Evans owes me a letter. Kennedy is a Protestant. I heard he was a papist. There are 11 protestants in our room – 3 of which are Orangemen27 – without one black sheep – that same is a trifling consolation. Send me a copy of that last piece of yours in the Sentinel.28

Mr. Tidmarsh was here yesterday, he expressed his sorrow that Preston was so far out of his way as to prevent him from going to see you.

RI MS JT 1/11/3591

LT Transcript Only

‘Bob Major’: a traditional composition for church bells first rung in 1725.

yonder tower of St. Nicholas: the Church of Our Lady and St Nicholas, the Anglican Parish Church of Liverpool, whose tower, built in 1815, was the tallest building in the city at this time.

quondam Cupid: presumably Phillip Evans; quondam indicates the former holder of an office or position (OED).

‘On Leaving Westmoreland by W. Ginty’: ‘On Leaving Westmorland. By W. Ginty’, Preston Chronicle, 28 January 1843, p. [4].

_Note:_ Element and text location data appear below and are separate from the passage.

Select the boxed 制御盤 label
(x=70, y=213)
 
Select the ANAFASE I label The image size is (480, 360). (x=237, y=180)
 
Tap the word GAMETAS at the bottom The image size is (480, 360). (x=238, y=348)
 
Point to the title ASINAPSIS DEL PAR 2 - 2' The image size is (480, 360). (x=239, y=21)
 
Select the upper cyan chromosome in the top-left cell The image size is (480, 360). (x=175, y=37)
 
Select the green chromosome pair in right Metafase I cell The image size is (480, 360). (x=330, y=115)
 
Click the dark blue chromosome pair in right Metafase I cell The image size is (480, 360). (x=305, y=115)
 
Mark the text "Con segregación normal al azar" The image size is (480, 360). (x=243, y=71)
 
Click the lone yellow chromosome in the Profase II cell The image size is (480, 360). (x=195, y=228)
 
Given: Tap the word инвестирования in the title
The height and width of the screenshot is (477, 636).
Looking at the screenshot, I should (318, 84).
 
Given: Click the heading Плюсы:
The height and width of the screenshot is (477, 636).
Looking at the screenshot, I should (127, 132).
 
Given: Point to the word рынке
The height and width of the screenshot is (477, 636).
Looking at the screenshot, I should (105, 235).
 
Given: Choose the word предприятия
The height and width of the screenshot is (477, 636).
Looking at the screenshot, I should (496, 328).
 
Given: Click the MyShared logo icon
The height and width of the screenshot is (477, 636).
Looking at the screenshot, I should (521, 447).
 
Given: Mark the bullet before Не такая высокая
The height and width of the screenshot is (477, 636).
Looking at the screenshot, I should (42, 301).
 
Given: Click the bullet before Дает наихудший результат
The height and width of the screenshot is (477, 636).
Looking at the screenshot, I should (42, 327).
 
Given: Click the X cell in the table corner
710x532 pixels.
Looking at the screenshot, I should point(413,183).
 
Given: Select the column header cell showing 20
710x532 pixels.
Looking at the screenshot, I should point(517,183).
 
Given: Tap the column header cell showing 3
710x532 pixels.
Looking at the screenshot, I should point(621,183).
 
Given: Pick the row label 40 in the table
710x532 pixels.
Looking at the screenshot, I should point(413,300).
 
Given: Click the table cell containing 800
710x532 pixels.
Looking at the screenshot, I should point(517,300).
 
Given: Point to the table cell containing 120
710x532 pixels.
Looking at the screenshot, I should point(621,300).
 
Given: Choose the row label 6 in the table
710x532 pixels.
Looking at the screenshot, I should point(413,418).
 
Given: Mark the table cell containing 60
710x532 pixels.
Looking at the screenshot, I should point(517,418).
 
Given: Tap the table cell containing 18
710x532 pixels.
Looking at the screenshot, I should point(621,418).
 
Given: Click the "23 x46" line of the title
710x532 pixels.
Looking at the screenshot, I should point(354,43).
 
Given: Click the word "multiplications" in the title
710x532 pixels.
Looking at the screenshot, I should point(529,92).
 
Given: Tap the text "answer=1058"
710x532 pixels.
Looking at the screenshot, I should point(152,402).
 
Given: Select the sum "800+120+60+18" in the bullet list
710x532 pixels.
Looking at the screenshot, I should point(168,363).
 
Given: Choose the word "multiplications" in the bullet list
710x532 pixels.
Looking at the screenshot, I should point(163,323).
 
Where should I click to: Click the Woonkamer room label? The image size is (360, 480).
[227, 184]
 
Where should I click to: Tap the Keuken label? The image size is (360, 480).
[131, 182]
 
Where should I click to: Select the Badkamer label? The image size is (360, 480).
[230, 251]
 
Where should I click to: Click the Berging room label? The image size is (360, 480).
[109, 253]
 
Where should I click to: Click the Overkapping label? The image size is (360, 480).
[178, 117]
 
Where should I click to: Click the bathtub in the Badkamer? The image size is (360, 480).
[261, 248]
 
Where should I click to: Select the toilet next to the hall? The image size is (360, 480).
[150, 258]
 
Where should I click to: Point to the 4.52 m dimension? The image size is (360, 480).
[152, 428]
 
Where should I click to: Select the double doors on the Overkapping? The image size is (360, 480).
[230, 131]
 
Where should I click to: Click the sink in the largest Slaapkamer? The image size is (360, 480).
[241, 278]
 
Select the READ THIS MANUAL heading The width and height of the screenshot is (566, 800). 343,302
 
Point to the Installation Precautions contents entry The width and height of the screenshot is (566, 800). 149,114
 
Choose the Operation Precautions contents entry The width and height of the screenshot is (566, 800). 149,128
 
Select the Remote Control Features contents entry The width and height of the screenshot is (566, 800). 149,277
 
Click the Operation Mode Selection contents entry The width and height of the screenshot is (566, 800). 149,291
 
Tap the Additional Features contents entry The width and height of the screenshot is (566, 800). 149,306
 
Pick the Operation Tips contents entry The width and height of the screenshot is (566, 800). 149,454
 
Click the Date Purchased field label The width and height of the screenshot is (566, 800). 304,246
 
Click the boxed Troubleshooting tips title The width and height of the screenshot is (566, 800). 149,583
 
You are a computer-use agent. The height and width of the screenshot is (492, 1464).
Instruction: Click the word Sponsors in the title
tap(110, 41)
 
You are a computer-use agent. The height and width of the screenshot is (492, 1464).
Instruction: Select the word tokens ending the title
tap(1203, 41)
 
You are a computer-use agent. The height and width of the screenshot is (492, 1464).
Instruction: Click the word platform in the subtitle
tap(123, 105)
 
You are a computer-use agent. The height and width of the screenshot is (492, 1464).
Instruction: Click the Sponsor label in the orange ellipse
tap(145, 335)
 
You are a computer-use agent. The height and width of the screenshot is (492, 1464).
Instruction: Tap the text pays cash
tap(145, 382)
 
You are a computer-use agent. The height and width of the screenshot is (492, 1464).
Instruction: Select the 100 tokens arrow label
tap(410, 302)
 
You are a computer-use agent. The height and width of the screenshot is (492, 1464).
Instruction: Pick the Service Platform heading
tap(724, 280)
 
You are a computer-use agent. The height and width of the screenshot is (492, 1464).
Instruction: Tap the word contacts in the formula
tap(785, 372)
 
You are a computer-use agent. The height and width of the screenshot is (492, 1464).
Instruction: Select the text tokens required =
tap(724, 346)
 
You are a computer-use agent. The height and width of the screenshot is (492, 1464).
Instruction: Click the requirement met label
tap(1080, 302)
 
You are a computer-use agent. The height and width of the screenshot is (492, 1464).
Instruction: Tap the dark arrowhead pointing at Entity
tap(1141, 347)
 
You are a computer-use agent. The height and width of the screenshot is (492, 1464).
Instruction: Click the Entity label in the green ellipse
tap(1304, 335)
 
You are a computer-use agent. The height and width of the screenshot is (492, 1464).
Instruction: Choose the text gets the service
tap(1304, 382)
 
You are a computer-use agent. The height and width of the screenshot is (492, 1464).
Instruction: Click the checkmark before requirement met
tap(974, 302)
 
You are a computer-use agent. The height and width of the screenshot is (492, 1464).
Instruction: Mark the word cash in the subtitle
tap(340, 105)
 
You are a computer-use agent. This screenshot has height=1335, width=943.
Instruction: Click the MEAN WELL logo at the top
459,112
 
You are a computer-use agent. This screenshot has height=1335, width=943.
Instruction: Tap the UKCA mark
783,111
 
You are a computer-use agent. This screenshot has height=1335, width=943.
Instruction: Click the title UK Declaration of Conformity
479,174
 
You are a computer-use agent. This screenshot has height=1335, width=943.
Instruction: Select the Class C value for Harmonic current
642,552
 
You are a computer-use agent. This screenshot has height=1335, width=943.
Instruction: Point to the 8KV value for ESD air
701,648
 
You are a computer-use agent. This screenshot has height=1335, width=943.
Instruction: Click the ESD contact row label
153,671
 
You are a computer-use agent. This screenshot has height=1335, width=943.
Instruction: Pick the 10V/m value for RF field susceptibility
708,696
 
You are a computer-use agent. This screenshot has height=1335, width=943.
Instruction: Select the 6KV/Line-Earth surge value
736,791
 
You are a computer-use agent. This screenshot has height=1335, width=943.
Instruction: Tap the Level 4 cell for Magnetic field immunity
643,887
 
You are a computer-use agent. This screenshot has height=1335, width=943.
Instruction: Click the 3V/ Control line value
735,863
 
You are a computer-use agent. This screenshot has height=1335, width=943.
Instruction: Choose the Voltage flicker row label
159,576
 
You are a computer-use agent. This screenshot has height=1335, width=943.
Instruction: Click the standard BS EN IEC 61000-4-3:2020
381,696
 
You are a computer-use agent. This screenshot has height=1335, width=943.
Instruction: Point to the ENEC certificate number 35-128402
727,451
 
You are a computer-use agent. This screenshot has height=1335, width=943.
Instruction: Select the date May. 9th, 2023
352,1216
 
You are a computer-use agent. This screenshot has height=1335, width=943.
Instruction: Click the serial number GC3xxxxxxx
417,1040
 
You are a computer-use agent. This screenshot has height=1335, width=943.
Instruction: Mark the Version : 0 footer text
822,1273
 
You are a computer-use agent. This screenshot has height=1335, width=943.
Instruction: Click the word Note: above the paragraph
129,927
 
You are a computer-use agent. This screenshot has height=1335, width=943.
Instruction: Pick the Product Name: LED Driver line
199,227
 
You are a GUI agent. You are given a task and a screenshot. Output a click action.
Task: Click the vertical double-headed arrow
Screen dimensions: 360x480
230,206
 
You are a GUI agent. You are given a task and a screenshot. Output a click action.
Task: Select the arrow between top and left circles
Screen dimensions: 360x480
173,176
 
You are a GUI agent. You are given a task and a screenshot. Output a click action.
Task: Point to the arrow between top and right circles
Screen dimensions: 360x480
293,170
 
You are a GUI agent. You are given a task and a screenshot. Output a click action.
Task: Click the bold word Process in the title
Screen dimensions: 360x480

like Robinson Crusoe ‘I stood as one thunderstruck’: the moment in chapter eleven of Daniel Defoe’s novel The Life and Adventures of Robinson Crusoe (1719) when, as the lone castaway records, ‘going towards my boat, I was exceedingly surprised with the print of a man’s naked foot on the shore, which was very plain to be seen on the sand. I stood like one thunderstruck, or as if I had seen an apparition’.

your damnest cunning letter: letter missing.

Jack: John Tidmarsh.

KY Lonsdale: Kirkby Lonsdale.

She: Mary Edwards. The poem that Tyndall published under Ginty’s name is addressed to ‘My Mary’, one of the ‘Windermere Beauties’.

Temperance blow out: not identified.

Byron: George Gordon, Lord Byron (1788–1824).

dressin: drubbing, beating; chastisement, castigation, by blows or words (OED).

Dramatis personæ: the characters of a drama or play; the actors in a drama (OED).

on the tapis: on the table-cloth, under discussion or consideration (OED).

Corpl. Lyndall: Corporal Samuel Lyndall (b. 1802/3) of the 16th Company of the Royal Sappers and Miners. He had enlisted in January 1827, and worked as a Private in the 3rd Division, B District of the Irish Ordnance Survey, before being promoted to Lance Corporal in August 1839. Lyndall was transferred to England in November 1841, and was there promoted to 2nd Corporal in January 1842 (NAI OS/2/16–18). He was the paymaster of the 5th Division of the English Survey in Liverpool, before joining the 1st Division in Preston (NA OS 3/412).

Mr Finnican: not identified.

Major: possibly the Master-General of the Ordnance, George Murray, although his military rank was actually Lieutenant-General, having been promoted from Major-General in 1814.

(luckily no constables could attend to make a public exposure): certainly the robbery was not reported in the Liverpool Mercury.

Beaus: men who give particular, or excessive, attention to dress, mien and social etiquette (OED).

Mr D. Dempsey: Denis Dempsey, a civil assistant in the 2nd Division, C District. He seems to have joined the Irish Survey in November 1837, and was transferred to England in May 1842 (NAI OS/1/14–19).

sabaoth: Hebrew word for armies or hosts (OED).

George, Bill: George and William Latimer.

Milesians: the last invaders of Ireland in Irish mythology, an Iberian race of Gaelic speaking Celts descended from the warrior king Míl Espáine.

Patlander: Irish person (OED).

Dick: Richard Hunter.

Kennedy: probably Michael Kennedy, a civil assistant in the 1st Division, C District, who seems to have joined the Irish Survey in August 1839 and been transferred to England between July and November 1841 (NAI OS/1/16–18).

Orangemen: members of the Protestant Orange Order founded in 1796 in County Armagh.

that last piece of yours in the Sentinel: possibly the ‘bit of a rhyme’ Tyndall sent to the editor of the Carlow Sentinel sometime in January 1843, but which seems not to have been published nor even acknowledged; see letter 0190.